[Collected data entries]
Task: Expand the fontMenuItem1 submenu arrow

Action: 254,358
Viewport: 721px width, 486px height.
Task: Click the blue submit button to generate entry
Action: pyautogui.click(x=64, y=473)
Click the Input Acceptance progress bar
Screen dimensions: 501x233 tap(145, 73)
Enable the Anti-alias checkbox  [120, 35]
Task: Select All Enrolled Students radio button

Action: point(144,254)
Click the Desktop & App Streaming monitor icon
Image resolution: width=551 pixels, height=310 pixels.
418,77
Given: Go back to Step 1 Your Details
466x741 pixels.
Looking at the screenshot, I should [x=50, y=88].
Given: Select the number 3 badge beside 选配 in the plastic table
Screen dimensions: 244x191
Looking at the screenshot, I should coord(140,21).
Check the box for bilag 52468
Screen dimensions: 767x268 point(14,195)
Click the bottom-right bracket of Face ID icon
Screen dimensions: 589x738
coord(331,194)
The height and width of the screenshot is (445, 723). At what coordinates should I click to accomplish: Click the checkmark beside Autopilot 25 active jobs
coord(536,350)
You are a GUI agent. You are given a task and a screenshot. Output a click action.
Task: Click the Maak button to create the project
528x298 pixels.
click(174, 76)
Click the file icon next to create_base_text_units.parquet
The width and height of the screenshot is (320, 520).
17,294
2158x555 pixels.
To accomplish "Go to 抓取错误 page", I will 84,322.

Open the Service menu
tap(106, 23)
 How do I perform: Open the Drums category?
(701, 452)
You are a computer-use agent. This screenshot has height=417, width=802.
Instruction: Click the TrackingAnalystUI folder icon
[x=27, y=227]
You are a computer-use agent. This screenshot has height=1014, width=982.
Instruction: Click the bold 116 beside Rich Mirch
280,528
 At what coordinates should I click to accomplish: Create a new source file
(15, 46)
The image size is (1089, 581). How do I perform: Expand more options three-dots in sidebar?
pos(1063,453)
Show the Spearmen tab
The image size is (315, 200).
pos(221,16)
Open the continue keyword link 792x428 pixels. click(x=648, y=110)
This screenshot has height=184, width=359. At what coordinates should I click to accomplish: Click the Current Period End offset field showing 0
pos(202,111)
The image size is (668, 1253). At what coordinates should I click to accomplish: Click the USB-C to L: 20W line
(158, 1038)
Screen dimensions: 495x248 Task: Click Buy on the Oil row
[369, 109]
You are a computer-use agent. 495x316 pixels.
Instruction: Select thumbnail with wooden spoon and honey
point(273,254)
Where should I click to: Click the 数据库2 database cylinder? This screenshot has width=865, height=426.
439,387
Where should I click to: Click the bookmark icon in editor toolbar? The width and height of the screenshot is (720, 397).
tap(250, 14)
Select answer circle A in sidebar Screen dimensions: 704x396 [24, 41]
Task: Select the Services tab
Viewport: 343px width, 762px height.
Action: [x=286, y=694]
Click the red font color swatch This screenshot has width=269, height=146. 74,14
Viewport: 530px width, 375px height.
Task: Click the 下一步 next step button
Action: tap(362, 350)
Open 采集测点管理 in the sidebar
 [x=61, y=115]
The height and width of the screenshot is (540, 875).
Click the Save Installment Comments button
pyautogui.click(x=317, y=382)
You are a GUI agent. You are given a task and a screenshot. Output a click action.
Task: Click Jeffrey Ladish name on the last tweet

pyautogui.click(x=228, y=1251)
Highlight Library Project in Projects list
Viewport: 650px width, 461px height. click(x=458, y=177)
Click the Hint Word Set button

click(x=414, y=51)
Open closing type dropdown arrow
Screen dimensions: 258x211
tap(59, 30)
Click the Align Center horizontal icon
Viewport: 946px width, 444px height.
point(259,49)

Brief:
Look through the records and copy every line that has the word "agent".

Exercise solution:
You are a GUI agent. You are given a task and a screenshot. Output a click action.
You are a computer-use agent. This screenshot has height=417, width=802.
You are a computer-use agent. This screenshot has height=1014, width=982.
You are a computer-use agent. 495x316 pixels.
You are a GUI agent. You are given a task and a screenshot. Output a click action.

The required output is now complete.